界面元素记录
# # # # #

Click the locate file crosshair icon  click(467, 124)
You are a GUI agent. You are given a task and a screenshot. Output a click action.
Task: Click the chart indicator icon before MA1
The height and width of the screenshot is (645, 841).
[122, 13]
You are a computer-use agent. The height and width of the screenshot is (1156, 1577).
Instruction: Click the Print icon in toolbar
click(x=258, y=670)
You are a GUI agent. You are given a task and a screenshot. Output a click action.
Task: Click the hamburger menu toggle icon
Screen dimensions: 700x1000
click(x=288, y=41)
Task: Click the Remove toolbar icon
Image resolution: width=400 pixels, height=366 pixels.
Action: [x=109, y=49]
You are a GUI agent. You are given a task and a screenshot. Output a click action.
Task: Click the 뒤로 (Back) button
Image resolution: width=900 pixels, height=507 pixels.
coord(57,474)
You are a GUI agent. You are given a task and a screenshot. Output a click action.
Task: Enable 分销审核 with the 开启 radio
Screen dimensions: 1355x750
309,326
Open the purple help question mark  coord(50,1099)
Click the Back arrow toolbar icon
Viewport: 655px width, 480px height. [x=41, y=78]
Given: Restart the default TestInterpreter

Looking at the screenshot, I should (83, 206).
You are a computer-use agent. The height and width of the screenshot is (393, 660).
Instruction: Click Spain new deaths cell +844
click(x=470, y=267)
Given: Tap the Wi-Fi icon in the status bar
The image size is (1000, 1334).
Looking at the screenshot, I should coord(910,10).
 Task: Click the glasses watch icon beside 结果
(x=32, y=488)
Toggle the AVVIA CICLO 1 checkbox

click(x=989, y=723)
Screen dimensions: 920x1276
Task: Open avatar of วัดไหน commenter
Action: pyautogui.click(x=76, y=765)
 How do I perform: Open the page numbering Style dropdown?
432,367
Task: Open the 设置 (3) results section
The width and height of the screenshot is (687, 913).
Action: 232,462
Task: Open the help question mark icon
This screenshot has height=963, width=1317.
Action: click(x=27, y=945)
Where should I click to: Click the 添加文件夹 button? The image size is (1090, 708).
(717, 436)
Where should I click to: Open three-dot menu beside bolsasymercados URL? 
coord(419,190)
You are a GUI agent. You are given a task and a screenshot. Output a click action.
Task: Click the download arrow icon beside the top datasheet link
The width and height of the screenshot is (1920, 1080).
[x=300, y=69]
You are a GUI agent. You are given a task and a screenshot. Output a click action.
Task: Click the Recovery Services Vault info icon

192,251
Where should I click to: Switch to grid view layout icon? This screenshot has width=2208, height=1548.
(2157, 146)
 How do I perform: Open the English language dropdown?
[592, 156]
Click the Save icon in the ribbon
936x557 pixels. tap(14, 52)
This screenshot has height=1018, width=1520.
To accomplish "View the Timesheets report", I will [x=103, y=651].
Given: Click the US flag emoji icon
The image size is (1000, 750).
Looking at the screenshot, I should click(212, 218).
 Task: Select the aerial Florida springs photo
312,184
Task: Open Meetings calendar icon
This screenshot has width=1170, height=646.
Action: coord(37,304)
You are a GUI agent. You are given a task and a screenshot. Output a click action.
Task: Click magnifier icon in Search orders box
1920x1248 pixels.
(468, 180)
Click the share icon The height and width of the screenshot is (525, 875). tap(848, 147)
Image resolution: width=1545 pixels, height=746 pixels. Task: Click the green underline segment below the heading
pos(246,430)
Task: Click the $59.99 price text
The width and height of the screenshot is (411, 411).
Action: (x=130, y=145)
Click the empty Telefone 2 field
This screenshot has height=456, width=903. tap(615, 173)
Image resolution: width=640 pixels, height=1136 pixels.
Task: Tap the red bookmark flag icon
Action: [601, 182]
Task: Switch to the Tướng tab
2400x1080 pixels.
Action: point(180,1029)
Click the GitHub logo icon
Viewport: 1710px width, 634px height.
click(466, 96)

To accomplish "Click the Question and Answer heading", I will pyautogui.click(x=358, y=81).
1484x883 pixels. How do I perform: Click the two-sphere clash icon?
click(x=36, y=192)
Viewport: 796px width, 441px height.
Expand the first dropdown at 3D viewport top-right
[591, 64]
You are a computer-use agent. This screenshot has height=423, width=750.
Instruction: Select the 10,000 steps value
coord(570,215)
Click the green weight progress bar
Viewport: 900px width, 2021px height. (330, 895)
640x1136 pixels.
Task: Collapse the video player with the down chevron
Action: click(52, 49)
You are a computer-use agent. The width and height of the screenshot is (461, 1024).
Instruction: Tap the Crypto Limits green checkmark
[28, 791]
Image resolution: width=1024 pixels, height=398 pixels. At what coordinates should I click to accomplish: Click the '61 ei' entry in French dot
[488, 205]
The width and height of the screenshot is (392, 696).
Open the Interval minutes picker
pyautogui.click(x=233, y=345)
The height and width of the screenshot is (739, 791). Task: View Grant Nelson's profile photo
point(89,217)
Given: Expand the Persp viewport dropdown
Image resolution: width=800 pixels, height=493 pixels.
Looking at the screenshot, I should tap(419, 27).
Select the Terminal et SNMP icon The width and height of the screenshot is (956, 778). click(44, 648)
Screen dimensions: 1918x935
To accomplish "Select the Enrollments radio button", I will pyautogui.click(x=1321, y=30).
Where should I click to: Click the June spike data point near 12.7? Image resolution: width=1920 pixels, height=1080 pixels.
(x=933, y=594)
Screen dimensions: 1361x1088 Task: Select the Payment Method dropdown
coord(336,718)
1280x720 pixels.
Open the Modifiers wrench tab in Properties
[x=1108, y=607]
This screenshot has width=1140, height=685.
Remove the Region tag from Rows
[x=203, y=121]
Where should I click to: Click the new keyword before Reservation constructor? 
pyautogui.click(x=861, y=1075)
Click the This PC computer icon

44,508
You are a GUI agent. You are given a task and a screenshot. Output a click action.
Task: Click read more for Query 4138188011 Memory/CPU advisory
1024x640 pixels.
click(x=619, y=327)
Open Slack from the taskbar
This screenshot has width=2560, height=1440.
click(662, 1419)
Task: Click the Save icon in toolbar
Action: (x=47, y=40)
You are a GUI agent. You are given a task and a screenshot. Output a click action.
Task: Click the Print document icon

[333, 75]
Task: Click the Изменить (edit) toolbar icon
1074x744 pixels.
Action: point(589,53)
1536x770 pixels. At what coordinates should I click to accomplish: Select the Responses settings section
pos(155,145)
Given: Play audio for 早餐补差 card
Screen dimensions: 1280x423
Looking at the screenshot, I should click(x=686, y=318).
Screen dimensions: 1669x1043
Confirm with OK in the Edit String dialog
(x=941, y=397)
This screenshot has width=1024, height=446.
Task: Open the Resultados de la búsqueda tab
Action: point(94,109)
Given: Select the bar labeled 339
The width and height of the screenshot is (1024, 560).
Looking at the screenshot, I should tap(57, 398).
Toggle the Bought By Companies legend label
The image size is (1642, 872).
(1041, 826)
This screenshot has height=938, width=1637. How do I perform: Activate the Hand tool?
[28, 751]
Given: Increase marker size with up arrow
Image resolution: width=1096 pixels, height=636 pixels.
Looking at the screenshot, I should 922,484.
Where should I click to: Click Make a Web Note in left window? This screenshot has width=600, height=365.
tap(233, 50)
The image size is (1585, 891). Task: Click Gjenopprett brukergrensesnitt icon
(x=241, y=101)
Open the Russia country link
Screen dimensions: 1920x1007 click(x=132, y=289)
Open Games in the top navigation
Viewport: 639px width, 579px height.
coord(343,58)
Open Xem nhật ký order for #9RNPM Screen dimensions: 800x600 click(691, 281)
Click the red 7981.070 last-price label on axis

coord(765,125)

# # # # #

§ **任务**: 请返回上面记录中所有包含字符串“arrow”的行，整行照抄，并区分大小写。

§ **完整回答**:
Click the Back arrow toolbar icon
Task: Click the download arrow icon beside the top datasheet link
Given: Increase marker size with up arrow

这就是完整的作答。